■ RAW DATA
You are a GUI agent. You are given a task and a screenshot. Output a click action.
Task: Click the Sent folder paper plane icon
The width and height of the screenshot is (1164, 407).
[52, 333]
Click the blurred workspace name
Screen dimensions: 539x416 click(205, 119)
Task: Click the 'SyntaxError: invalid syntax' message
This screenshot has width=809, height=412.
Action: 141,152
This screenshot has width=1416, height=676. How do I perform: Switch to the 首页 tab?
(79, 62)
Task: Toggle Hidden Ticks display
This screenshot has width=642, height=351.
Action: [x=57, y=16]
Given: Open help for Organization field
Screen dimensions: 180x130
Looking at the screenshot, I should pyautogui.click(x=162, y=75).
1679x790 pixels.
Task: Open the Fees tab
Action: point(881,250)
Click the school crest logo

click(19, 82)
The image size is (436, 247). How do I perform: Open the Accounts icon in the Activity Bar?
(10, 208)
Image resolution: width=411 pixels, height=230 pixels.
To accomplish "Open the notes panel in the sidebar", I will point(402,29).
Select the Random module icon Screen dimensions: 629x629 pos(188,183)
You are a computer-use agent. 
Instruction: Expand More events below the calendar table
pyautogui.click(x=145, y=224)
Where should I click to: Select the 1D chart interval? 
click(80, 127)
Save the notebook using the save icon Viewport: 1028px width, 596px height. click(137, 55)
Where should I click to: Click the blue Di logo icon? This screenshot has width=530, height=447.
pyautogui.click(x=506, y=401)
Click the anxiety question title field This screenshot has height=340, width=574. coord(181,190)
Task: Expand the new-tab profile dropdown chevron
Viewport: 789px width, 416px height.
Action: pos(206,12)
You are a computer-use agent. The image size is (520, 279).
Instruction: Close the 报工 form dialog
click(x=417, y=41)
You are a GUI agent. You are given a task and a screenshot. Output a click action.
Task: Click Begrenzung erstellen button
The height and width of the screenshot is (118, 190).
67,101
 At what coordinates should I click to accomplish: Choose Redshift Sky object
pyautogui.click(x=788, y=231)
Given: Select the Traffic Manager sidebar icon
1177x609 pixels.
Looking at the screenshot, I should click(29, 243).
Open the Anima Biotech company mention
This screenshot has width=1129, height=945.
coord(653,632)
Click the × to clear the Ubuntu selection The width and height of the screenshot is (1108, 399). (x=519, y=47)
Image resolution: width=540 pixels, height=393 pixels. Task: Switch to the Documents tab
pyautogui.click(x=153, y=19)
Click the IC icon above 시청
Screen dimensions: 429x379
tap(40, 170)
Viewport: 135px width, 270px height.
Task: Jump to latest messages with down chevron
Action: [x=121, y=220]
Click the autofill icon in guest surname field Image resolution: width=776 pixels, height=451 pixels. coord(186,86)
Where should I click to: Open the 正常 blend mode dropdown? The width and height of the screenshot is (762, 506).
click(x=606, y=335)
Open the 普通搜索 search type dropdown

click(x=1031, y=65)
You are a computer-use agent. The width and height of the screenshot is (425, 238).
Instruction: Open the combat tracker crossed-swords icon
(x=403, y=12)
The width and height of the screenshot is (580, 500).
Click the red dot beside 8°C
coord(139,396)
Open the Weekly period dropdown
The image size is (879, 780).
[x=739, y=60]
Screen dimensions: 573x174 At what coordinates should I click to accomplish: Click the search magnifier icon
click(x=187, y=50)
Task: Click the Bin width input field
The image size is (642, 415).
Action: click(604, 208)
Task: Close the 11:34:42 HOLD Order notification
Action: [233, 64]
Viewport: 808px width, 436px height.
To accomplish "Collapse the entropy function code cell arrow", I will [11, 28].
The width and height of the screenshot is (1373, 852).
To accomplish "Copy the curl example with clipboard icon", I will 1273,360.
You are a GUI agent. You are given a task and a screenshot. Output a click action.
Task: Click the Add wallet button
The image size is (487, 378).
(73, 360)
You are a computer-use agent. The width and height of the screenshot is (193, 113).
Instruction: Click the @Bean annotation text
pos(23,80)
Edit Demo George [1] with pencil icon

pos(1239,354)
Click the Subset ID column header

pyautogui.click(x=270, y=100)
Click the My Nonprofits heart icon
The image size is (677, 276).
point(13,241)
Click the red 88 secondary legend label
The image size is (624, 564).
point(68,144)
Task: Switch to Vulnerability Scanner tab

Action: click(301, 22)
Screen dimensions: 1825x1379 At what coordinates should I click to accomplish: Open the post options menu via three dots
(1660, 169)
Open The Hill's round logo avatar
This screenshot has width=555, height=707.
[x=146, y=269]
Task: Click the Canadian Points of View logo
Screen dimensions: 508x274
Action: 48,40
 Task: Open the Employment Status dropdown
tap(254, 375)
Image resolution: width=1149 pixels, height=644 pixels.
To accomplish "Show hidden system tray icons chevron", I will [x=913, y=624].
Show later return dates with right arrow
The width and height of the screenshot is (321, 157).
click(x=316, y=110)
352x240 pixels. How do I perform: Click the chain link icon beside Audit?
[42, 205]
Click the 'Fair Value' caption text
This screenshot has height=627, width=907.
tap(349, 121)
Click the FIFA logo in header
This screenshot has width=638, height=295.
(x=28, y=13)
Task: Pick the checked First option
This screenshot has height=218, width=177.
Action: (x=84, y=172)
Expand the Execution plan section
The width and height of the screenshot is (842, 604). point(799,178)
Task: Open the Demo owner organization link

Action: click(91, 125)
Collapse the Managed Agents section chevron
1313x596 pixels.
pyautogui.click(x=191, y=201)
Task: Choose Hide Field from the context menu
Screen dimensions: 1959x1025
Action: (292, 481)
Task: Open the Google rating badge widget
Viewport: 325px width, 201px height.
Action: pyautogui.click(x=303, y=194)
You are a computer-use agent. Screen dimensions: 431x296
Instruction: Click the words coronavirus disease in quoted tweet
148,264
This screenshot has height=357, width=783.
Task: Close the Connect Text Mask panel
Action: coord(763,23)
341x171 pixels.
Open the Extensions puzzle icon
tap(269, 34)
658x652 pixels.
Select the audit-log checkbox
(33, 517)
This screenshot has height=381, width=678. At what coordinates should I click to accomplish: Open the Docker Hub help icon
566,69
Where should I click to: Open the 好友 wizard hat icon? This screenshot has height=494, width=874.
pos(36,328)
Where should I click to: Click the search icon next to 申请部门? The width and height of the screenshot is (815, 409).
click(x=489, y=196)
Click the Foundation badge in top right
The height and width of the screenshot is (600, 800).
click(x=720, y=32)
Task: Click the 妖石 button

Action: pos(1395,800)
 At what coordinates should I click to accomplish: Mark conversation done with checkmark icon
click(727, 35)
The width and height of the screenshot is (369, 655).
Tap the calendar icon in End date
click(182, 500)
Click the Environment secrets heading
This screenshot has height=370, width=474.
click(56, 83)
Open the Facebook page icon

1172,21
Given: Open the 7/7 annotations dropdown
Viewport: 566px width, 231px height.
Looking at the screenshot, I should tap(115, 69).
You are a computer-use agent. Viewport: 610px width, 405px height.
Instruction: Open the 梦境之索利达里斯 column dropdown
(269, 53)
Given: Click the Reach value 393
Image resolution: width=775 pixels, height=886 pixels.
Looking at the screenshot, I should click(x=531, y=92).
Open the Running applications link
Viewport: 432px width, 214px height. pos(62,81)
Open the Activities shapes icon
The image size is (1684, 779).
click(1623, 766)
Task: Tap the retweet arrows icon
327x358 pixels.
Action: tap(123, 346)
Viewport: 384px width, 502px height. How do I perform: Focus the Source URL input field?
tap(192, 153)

■ YOUR TASK
The lines from the beginning of the records through the line containing "Given: Open help for Organization field" should be reproduced exactly. Include nothing else.

■ ANSWER
You are a GUI agent. You are given a task and a screenshot. Output a click action.
Task: Click the Sent folder paper plane icon
The width and height of the screenshot is (1164, 407).
[52, 333]
Click the blurred workspace name
Screen dimensions: 539x416 click(205, 119)
Task: Click the 'SyntaxError: invalid syntax' message
This screenshot has width=809, height=412.
Action: 141,152
This screenshot has width=1416, height=676. How do I perform: Switch to the 首页 tab?
(79, 62)
Task: Toggle Hidden Ticks display
This screenshot has width=642, height=351.
Action: [x=57, y=16]
Given: Open help for Organization field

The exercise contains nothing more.